— Records shown —
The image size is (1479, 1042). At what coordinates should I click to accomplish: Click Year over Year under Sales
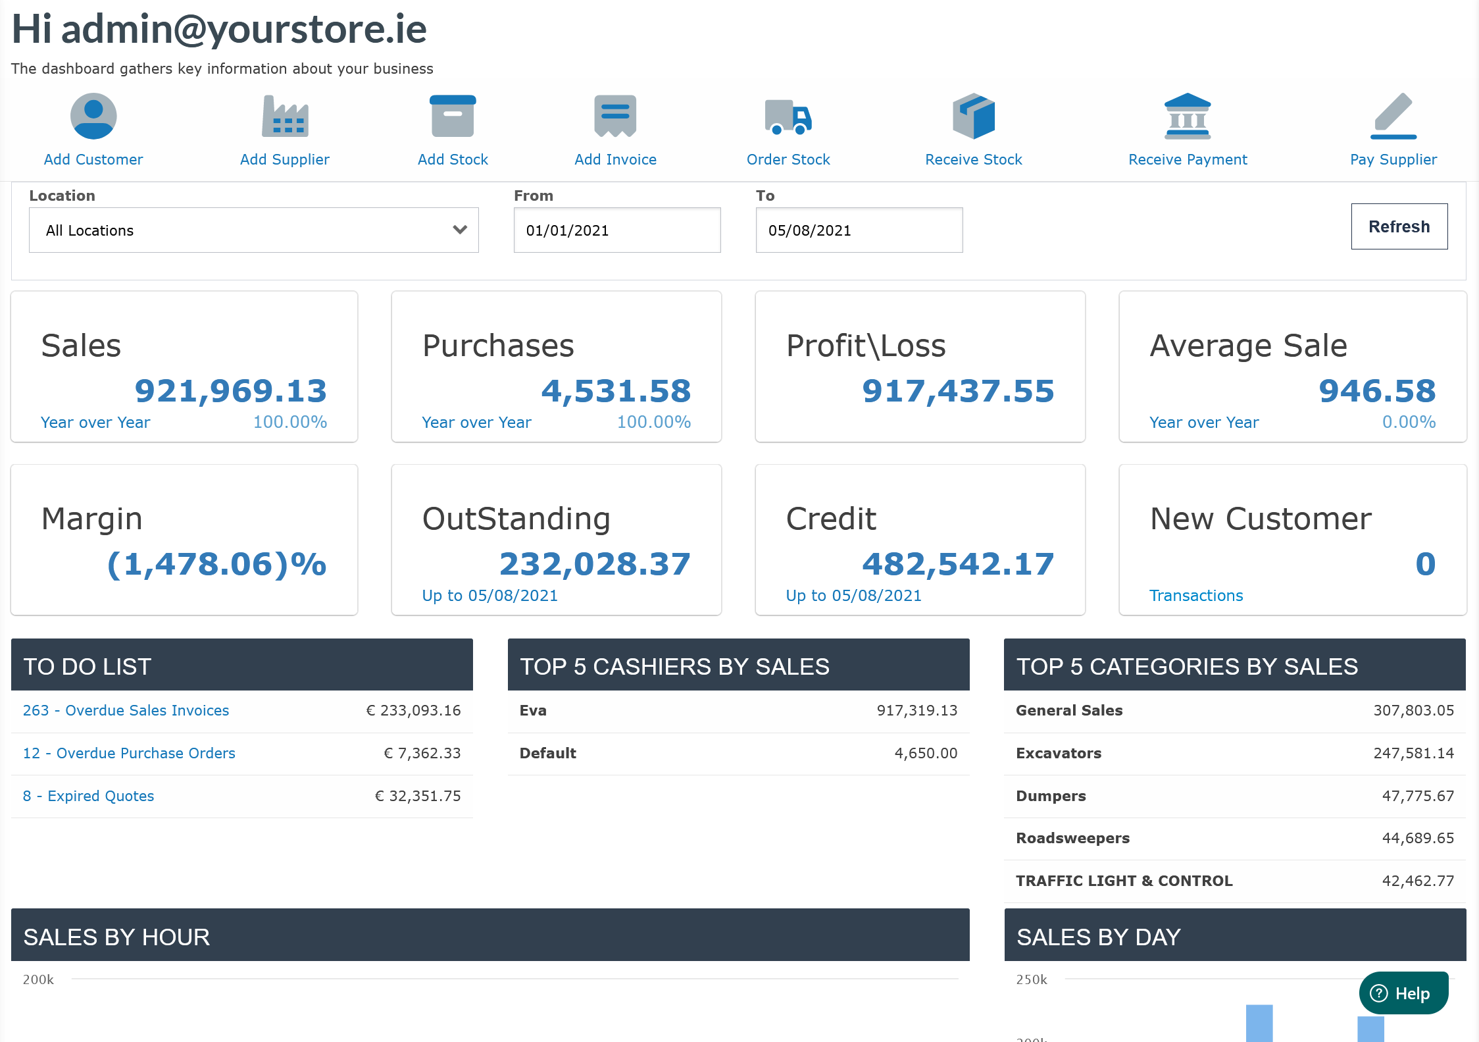[95, 423]
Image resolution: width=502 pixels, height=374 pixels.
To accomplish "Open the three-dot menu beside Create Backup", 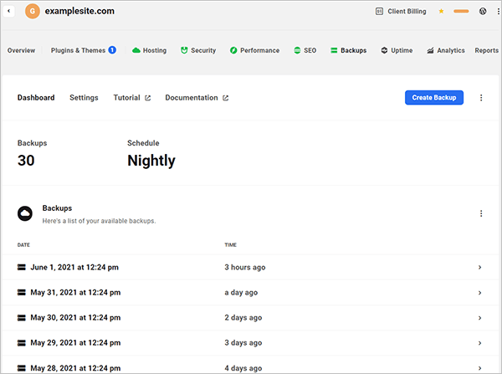I will tap(481, 98).
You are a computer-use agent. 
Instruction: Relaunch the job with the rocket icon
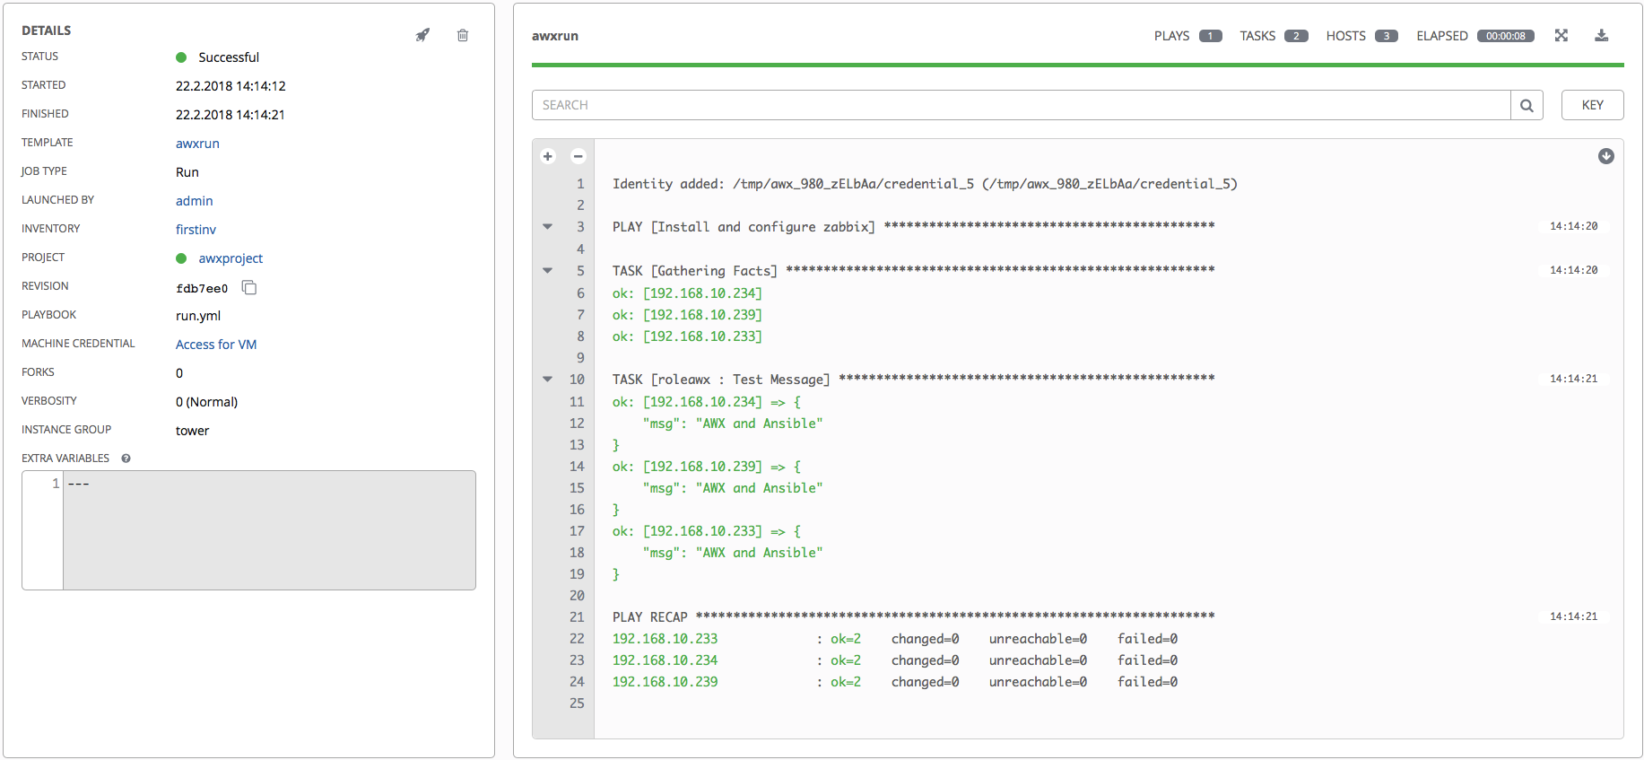[x=422, y=35]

— What the task requires —
Can you update the records from the line containing "You are a computer-use agent." through the end of the records by swapping "rocket icon" for "restart icon", keeping everything else the same? Leave out the pictures.

— Exercise solution —
You are a computer-use agent. 
Instruction: Relaunch the job with the restart icon
[x=422, y=35]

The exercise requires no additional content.